The patient usually leans back on the chair (in supine position), in which the headrest is stable and the patient is comfortable.[12][31] Sterile drape is sometimes used to cover the face of the patient and only show the eye for the injection.[12][33]

The specialist first applies anesthetics to the eye and eyelid to numb the area, so that the patient will not feel the pain during the procedure.[12][22][31] The type of anesthetic used depends on the practitioner practices and the patient's history. Some common forms of anesthetic used are eye drops (e.g. tetracaine/proparacaine) or gel (e.g. lidocaine 2% or 4% jelly), which is applied topically.[12][31] Other choices of anesthesia include the use of lidocaine soaked pledget (a small cotton or wool pad) and subconjunctival injection (injection under the conjunctiva) of anesthetic agents.[23] However, the latter may cause a raised chance of subconjunctival hemorrhage.[12] Sometimes, for an eye with inflammation, a retrobulbar block may be given, but usually the topical or subconjunctival anesthesia is sufficient.[12] The anesthetic takes time to show the numbing effect, ranging from 1–5 minutes, depending on the chemical chosen.[12]

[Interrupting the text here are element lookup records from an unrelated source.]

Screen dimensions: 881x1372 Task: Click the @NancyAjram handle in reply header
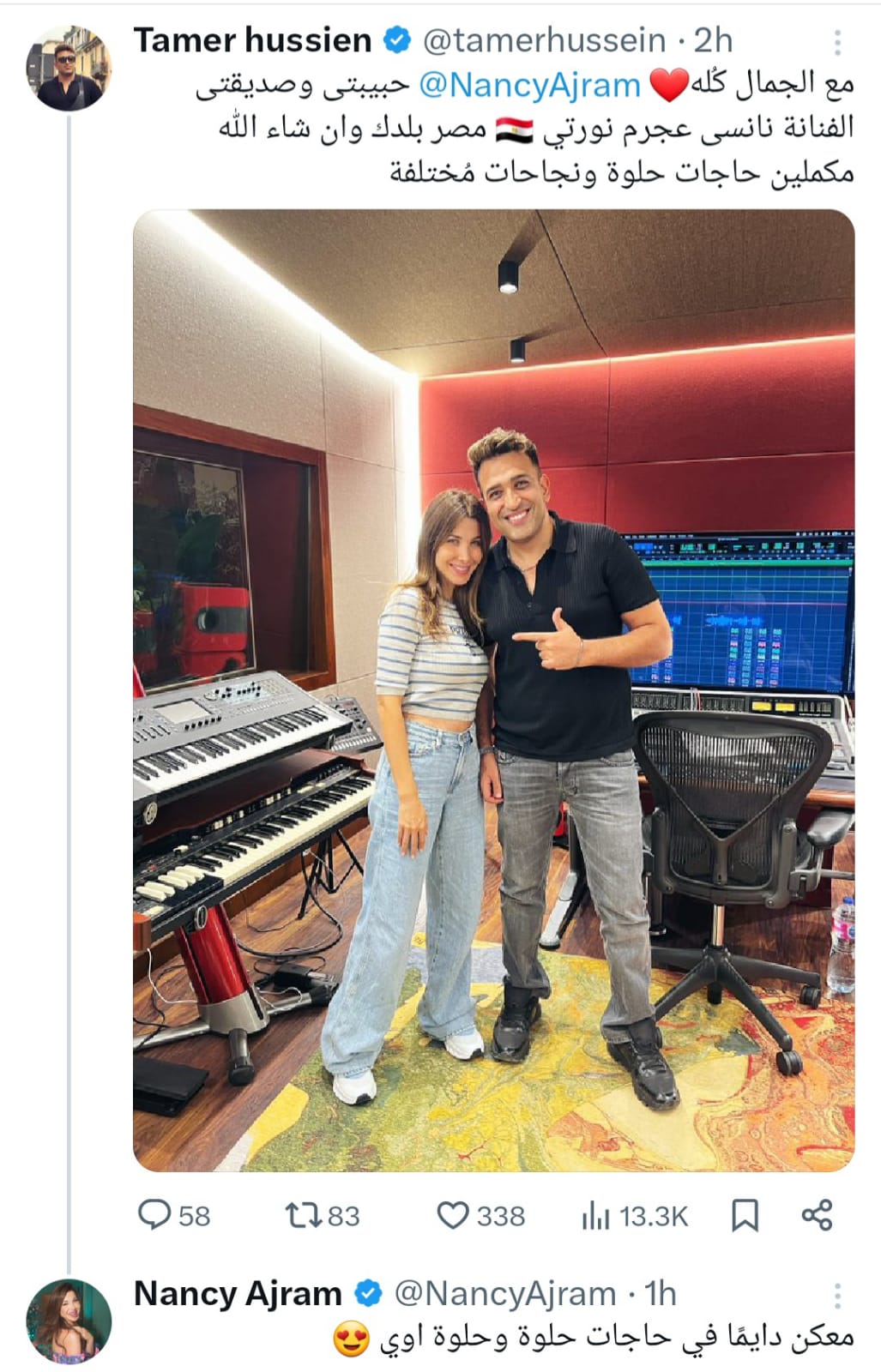(505, 1293)

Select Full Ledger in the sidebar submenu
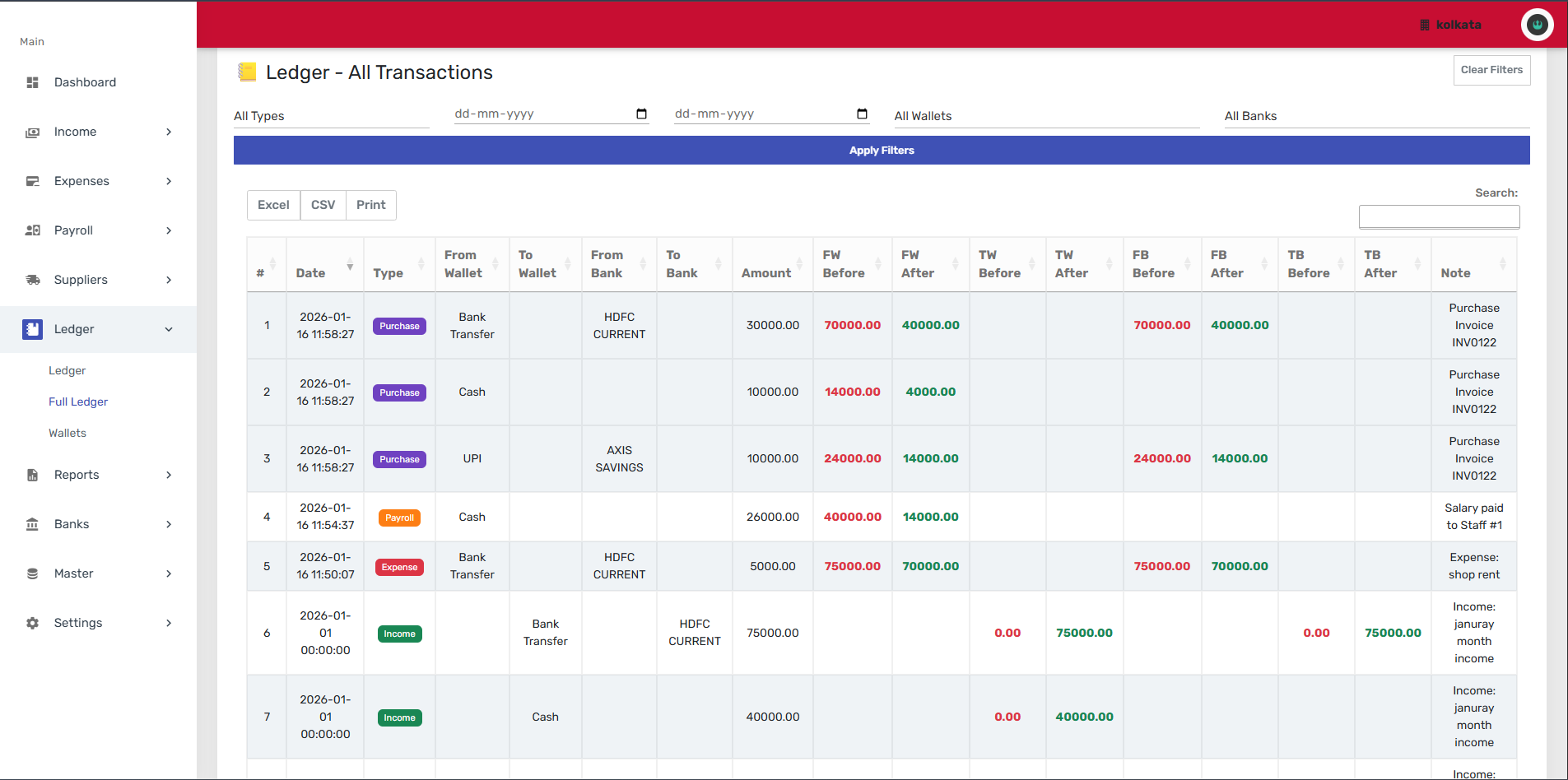(x=78, y=402)
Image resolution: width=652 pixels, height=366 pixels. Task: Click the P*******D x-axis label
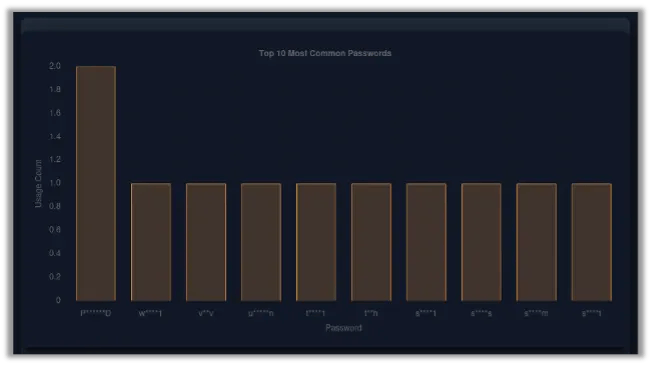pos(96,313)
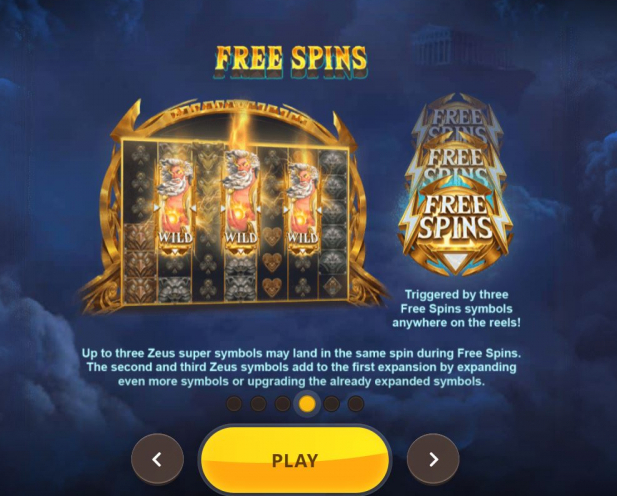Select the sixth page indicator dot

pyautogui.click(x=356, y=404)
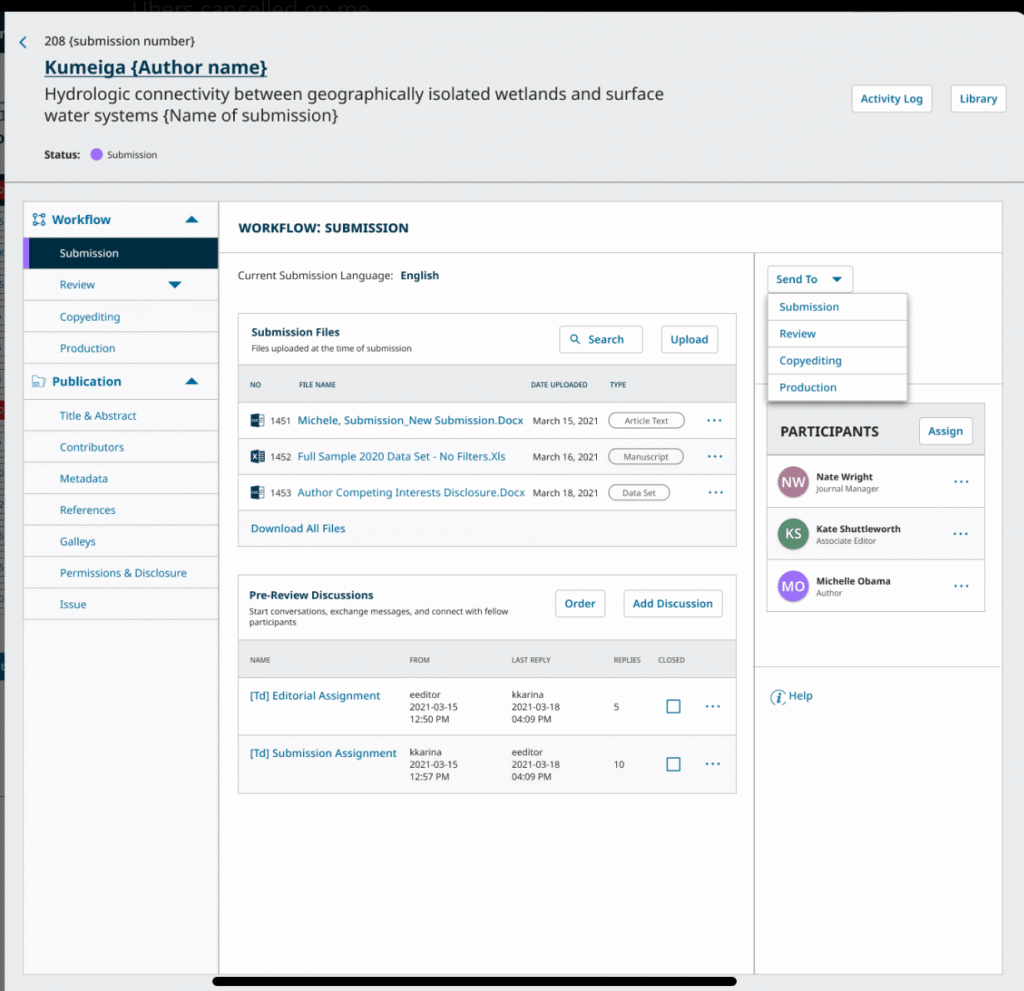
Task: Expand the Review submenu arrow
Action: 175,285
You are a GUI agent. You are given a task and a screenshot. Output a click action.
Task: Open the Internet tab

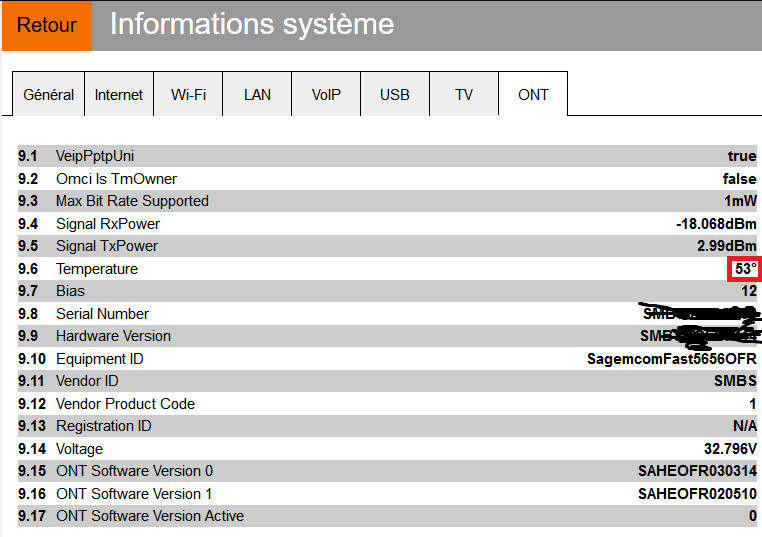119,95
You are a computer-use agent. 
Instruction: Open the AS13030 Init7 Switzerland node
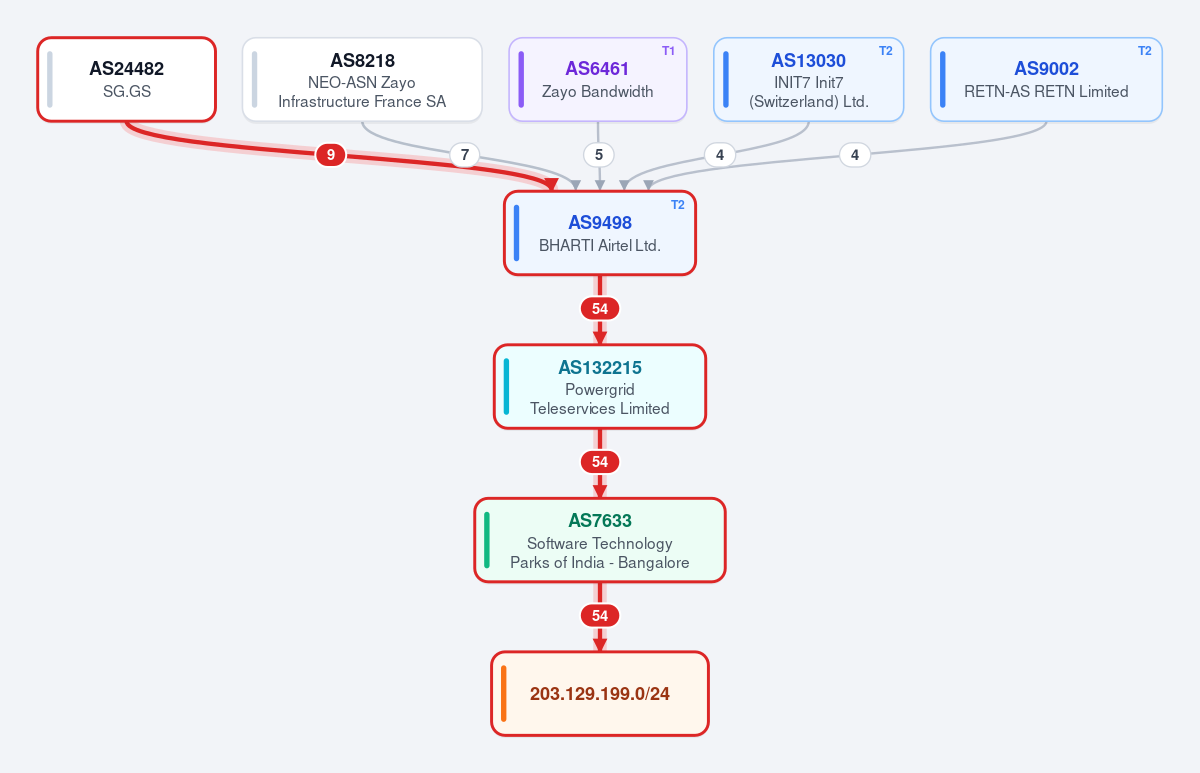[809, 79]
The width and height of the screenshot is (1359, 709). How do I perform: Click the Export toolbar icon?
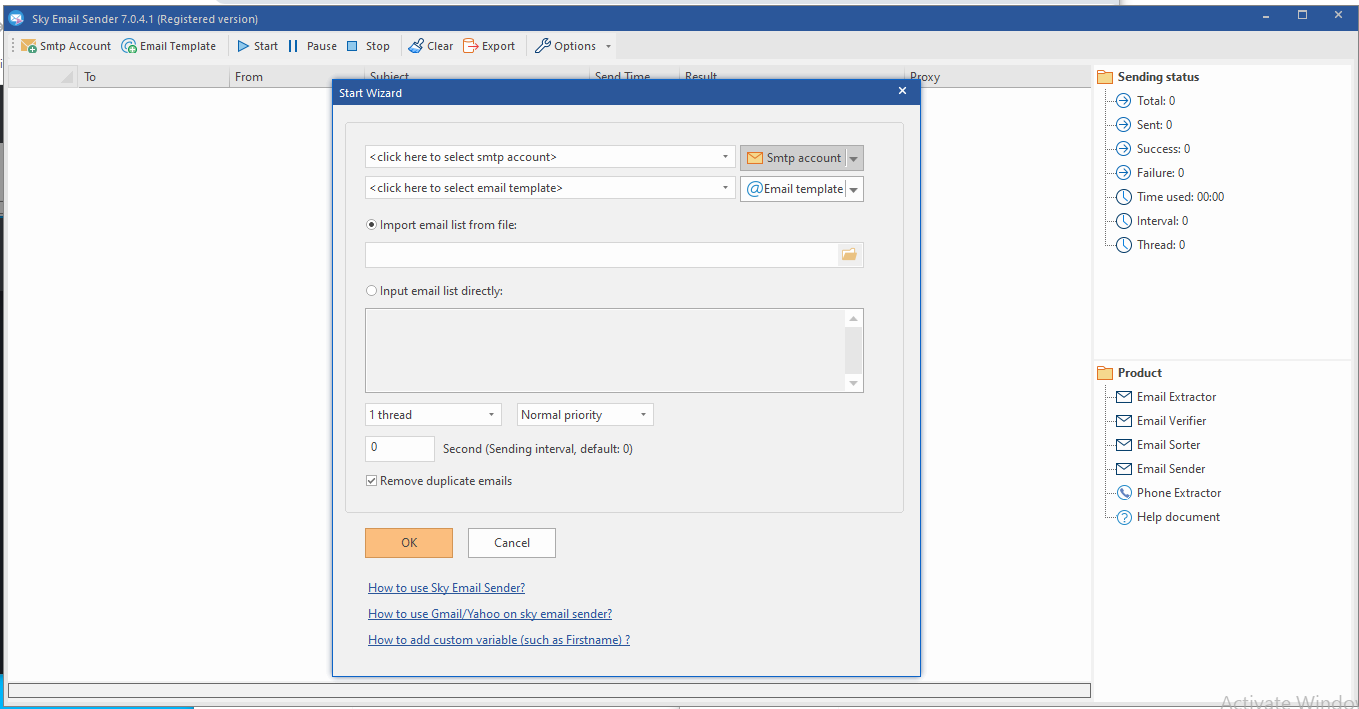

The specialist then sterilizes the eye and the surrounding area, often with povidone-iodine (PVP-I) solution, to prevent any infection in the injected site.[22][31] Aqueous chlorhexidine is used instead in case of adverse effects to povidone-iodine.[23]

Next, an eyelid speculum is placed to retract the eyelids and thus hold the eye open.[22][31] It helps to prevent contamination of the needle and the injection site by the eyelid or eyelashes.[34] Povidone-iodine solution is applied to the conjunctiva at the site of injection.[22] Another dose of local anesthetic may be given to the conjunctival surface again (for example, by placing a cotton swab soaked with the anesthetic drug solution over the targeted region), which is followed by the reapplication of PVP-I solution.[22]

The injection site is measured and marked with a measuring caliper or other devices.[6][33] The patient is then told to look away from the injection site to show the quadrant to be injected, and the doctor inserts the needle at the target site in a single motion into the mid-vitreous cavity.[12] Once the needle is in the vitreous cavity, the doctor pushes the plunger to release the drug into the cavity.[12] After that, the needle is removed, and the injection site is immediately covered with a cotton swab to avoid vitreous reflux (reflux of fluid from the vitreous cavity).[6][12] The excess PVP-I solution is rinsed away.[12]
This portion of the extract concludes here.